Well, hell; just when I’m ready to start figuring you out, Logan Dempsey, I grumble to myself as D.C. flies past the windows of the car.
He’s silent later, back on the plane as he just stares out the window at the evening clouds beneath us as we cruise back to New York. And there’s a bizarre sort of irony to the fact that I busted him staring at me on the trip here, and yet here I am doing the same thing back.
There’s a metaphor for this whole messed up relationship between us in there somewhere, but I’m too tired to even think about it. And really, “relationship” is definitely the wrong word for whatever is going on between Logan and me. We’re just two people - two separate people - who happened to cross paths in an unusual way. Maybe those paths got mixed up more than they should have, and maybe it’s a bit more complicated than either of us anticipated. But that doesn’t mean we can’t just get on our own paths again and just move on, right?
Logan closes his eyes and leans his forehead against the window next to him, and I catch myself wondering for the tenth time what’s gotten him this quiet and brooding and sullen, as opposed to the loud and obnoxious exuberance that usually defines him. But as I watch him, watch his brow crease as he frowns against the glass and against whatever demons are clawing through his head in that moment. I find myself wondering so much more about him. His sleeves are rolled up, showing the ink of his tattoos, and while some like the boxing gloves and the “semper fi” are obvious, there are other swirling images and effigies that have me curious about their meaning. What stories follow in Logan’s shadows that I don’t even have a clue about? What haunts him when he’s alone? And what else goes through his head?
Me?
I quickly roll my eyes at my own stupid thought and shake my head. No, that’s not a path I can let my mind wander down. Like I said, we’re just two people who found themselves on intersecting lines.
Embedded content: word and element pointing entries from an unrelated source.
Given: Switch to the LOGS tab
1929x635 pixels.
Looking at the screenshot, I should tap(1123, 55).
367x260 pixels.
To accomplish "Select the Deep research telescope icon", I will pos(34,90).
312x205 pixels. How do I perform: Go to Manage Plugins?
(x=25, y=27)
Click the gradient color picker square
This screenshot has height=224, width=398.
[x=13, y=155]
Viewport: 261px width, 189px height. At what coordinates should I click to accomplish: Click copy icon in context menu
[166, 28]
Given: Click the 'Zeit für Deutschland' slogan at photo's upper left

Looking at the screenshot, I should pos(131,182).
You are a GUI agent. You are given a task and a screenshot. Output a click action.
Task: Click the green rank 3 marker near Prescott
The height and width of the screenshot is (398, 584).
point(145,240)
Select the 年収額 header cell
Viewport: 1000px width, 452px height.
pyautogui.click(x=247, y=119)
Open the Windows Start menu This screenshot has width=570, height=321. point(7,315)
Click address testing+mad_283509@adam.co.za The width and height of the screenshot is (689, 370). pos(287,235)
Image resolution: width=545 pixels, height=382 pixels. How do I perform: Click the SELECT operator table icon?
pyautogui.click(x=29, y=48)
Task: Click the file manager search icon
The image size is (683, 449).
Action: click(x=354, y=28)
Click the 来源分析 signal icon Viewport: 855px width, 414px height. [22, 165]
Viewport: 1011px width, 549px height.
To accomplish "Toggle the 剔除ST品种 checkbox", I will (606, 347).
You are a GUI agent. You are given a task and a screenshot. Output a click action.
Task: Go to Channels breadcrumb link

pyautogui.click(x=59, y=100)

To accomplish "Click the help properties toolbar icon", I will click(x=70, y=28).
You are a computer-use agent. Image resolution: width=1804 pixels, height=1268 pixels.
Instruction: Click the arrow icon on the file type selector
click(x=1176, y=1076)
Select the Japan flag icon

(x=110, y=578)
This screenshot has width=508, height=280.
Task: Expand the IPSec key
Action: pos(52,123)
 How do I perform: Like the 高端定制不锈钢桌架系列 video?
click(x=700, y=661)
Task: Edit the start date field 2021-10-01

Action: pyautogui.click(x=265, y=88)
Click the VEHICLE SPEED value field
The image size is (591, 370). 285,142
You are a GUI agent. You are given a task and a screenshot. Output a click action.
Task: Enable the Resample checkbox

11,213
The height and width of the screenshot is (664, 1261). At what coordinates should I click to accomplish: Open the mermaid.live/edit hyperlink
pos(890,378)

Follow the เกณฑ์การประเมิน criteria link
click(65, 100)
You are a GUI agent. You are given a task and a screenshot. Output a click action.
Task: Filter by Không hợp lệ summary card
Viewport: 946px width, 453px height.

And now it’s time to move on.
I turn to stare out my own window, watching the vapor trails and cloud tails streak across the wing of the plane as we slide through the night back home; back to the confusion and unfinished conversations that will still be there when we get back.
9
Logan
I’m daydreaming and letting my thoughts wander when the muffled cheering and jeering of the crowd out by the ring jars me into the present. I blink and grimace at my surroundings. The back room of the nightclub out in Queens that’s serving as a locker room is dimly lit and grimy. The walls are streaked with rusty evidence of old pipe leaks and maybe something worse, and the whole place smells like ammonia and defeat.
What the fuck am I doing here.
I used to love this - the thrill and the rush before the fight; the feeling of burning excitement and the euphoric high of the adrenaline. I used to love the smell of sweat and gym locker-rooms; of chalk-dusted workout bags and sweat-stained gloves. The sound of the crowd used to get me higher than any drug and the sheer anticipation of the primal act of fighting used to have me bouncing off the walls with excitement.
This place is, and does, none of those things for me.
Some girl in a bikini, who I think is probably one of those sign girls or maybe just some other broken individual there trying to latch onto something is smiling at me as she saunters into the room. I frown as she straddles my lap and starts to run her hands up and down over my bare chest.